The realme was super impressive when I got it. But, In comparison the realme isn’t as clear. Glad I got the pixel.
This reminds me. How do you actually take astro-photos on a pixel? From what I’ve read, you just need to point it at the sky and the star button should appear. I have the 8 pro and have never seen it.
You need to make sure your phone is very still before it appears. I usually will lay mine on a table or the top of a car and then tilt my head underneath it until it appears and when it does gently hit the button. I’ve gotten some pretty cool results from it like shooting stars and even the Milky Way.
You need a tripod or something to rest the phone against. The prompt to take an astrophotography photo doesn’t come up until the phone had been held VERY still for 5-10 sec.
You have to hold it extremely still. Like mount it on a tripod still.
I think any and all comparisons of modern smartphones are worthless beyond personal preference. All of these phones do massive amounts of filtering and post processing which makes any direct technical comparison a waste of time. With equal exposure you could get either of these results with either phone by taking the raw image and doing the right editing.
I don’t know about other phones, but you can turn basically all of that off with a single tap on an iPhone (“raw”). I imagine other phones have ways to adjust those settings as well. It’s hardly a waste of time.
If you shoot your videos in prores it also drastically changes what you can do in post because the color depth is basically what I get out of professional cameras.
So yeah, I get what you mean, modern smart phones are all pretty good at what they do and a lot of them do a ton behind the scenes on your images. But different ones have different features and they do not all look the same. I’m not even sure if any smart phones do ProRes besides the iPhone (it’s an Apple codec)
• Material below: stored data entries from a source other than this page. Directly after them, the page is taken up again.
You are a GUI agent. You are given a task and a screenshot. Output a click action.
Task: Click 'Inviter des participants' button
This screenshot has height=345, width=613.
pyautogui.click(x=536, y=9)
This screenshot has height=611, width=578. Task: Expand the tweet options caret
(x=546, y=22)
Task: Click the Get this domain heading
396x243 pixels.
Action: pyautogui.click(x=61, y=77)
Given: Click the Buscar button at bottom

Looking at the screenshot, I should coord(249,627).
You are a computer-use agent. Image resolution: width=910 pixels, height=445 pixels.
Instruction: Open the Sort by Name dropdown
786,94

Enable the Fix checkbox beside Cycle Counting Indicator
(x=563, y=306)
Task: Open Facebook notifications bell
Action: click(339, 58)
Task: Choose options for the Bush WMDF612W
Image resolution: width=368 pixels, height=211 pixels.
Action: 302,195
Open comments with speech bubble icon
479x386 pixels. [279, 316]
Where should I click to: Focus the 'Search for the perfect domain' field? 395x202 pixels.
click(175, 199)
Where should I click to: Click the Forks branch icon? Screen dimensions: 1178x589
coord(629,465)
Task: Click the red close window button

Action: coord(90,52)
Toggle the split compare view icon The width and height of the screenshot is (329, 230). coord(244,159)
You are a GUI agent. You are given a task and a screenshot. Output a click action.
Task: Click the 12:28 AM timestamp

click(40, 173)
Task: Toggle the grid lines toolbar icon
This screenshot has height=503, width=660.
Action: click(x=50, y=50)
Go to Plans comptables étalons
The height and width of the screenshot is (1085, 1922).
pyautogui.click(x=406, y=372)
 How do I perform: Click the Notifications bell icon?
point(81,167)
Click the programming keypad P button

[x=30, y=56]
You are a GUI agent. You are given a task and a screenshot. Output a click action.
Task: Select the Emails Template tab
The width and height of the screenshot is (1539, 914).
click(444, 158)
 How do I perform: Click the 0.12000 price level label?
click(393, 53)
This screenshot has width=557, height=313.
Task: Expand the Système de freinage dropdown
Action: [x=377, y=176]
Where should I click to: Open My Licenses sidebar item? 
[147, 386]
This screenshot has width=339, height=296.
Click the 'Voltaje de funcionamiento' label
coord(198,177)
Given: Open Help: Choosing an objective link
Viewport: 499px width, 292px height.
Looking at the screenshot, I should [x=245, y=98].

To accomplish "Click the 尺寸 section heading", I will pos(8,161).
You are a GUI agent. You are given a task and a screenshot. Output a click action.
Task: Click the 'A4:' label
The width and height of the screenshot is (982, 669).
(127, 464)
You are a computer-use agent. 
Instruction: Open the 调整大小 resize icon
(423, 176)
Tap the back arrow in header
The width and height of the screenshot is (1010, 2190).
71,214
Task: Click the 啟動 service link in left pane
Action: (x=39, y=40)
It may be a poor artist that blames his tools, but a good artist definitely knows the differences between them. No matter how slight they may appear.
A mate had an iPhone while I was doing this, they asked me to try the same thing with theirs. Gotta say with both my phones I just set them in a steady spot and selected night shot. Didn’t have that option on the iPhone that I could see, but that might be me not knowing how to use it.
My bad, they automatically set the exposure. At the same position it did about 4 seconds exposure and looked a bit darker than the pixel. Will post if they figure out how to send the photo to me.
They can dial in the exposure time if they want. I usually set it to 10s and then have it do a 2s delay before starting exposure so I can tap and set it down.
Raw image taking has been around for a long time now, even on smartphones. I’m not sure how processed regular raw shots are on iPhones, but ProRAW pictures are a combination of raw and regular processed pictures according to Apple
Comparisons are helpful to find which matches my preferences, and it’s helpful to know which phone will process the images in a way that I can get images I like without doing the processing myself.
beyond personal preference
Yeah thats what i meant, ofcourse you wanna pick the phone that takes images in a way you like, but from a technical point of view its just hard to get real numbers.
The Realme photo looks fake. You just don’t get that much light at night from a 30 second shot without a lot of post processing. You’d probably get blurry stars too, depending on your location.
It’s great if you want to take photos of your friends at night, but if you’re trying to get genuine photos of the stars, I wouldn’t trust it.
Yeah, I agree. Way to much light. Also, good luck getting your mates to sit for 30 seconds.
And, yes, the realme photo was way more blurry. I literally took both these photos around 5 mins of each other about an hour after sundown
Edit: Might have been closer to 2 hours after sundown.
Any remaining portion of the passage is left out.